インカレに向けて / 一般・アルペン班4年 川野 浩太郎


 本来であればこの時期の活動報告は表題の通り、「インカレに向けて」熱い思い書くものになるはずであったが、今年はそれが出来ない。

 競技を始めて10年目であり、ラストイヤーである今年に最大の目標であったインカレが目の前から無くなってしまった悔しさは計り知れず、公式発表が出てから数日は全てに対し、集中力がない中、ただひたすらにトレーニングを行っていた。

 誰のせいでもないコロナの影響でこのようなことになってしまったことに、運が悪かったと簡単に片づける人も居るが、このまま学習院大学スキー部として活動が出来ないまま、引退となってしまうことが何よりも悔しい。

 この4年間でスキーのレベルだけではなく、人としても成長することが出来たと実感している。その積み上げてきたものを感謝の気持ちとともに、インカレでぶつけ、部員26名と最後笑い合って引退出来れば、今までの苦労も報われると思っていたが、今はただ死に場所を求めさまよっている状態だ。

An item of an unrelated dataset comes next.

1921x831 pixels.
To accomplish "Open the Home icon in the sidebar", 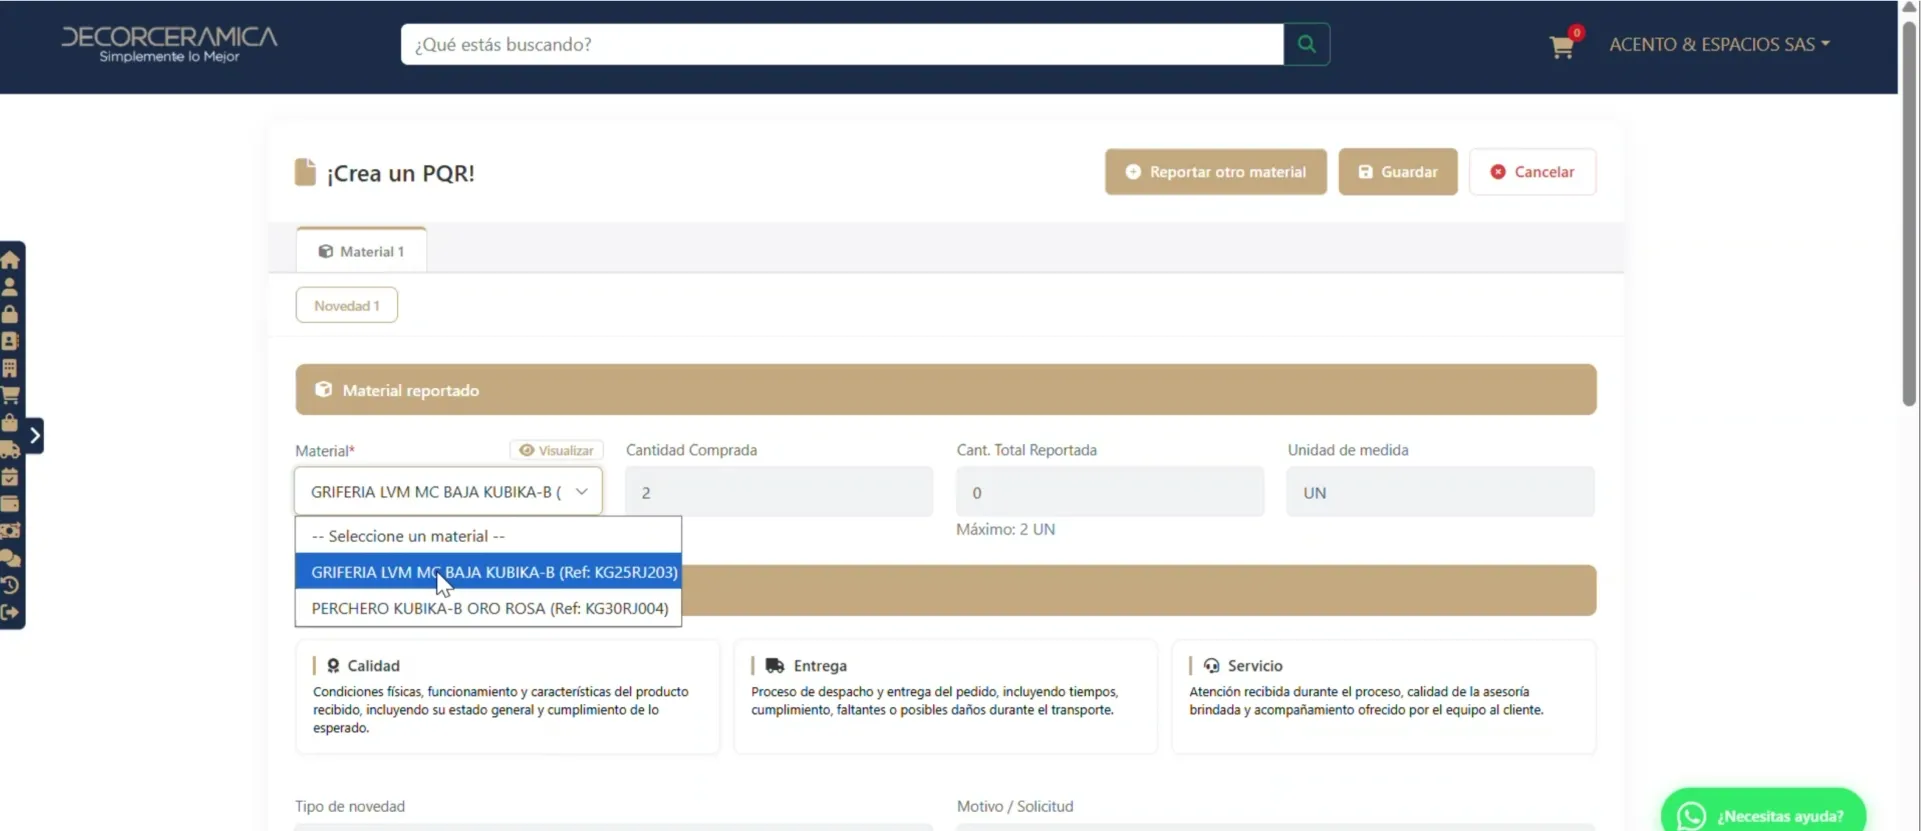I will pyautogui.click(x=10, y=260).
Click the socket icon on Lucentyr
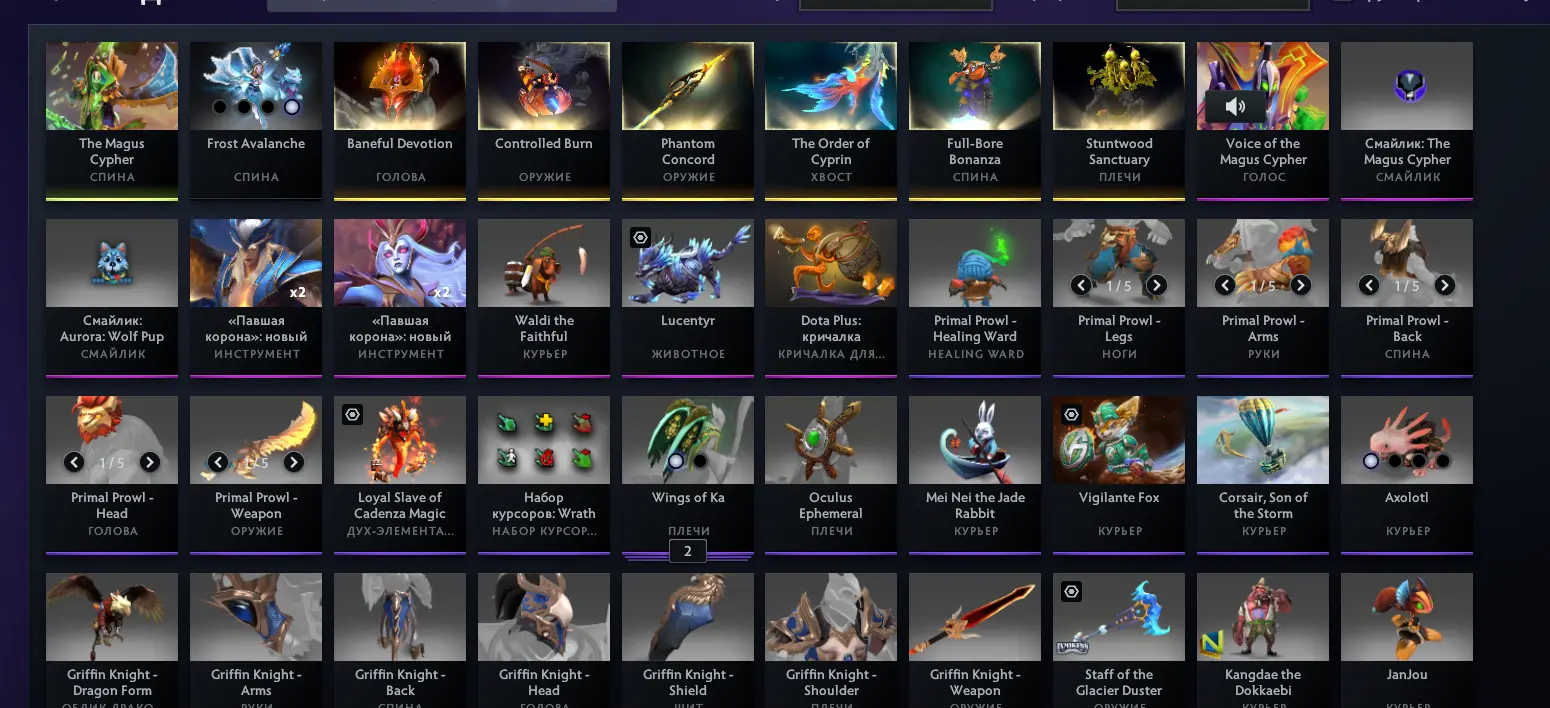Viewport: 1550px width, 708px height. point(641,238)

 望む引退の形が出来ないなか学生でいられる時間も残りわずかになってしまった。大学生活の4年間は本当に全て、スキー部に捧げたと自負できる。アルペンスキーヤーとして、またスキー部の部員として、これまで出会ってきた人々や経験は一生の宝であり、それさえあれば引退の形がどんなものであれ、自分は幸せ者だとも思う。

 悔しさと感謝が入り混じる4年の冬だが、後輩達がまた来年度以降、「インカレに向けて」熱く努力する姿勢をOBとして温かく見守りたいと思う。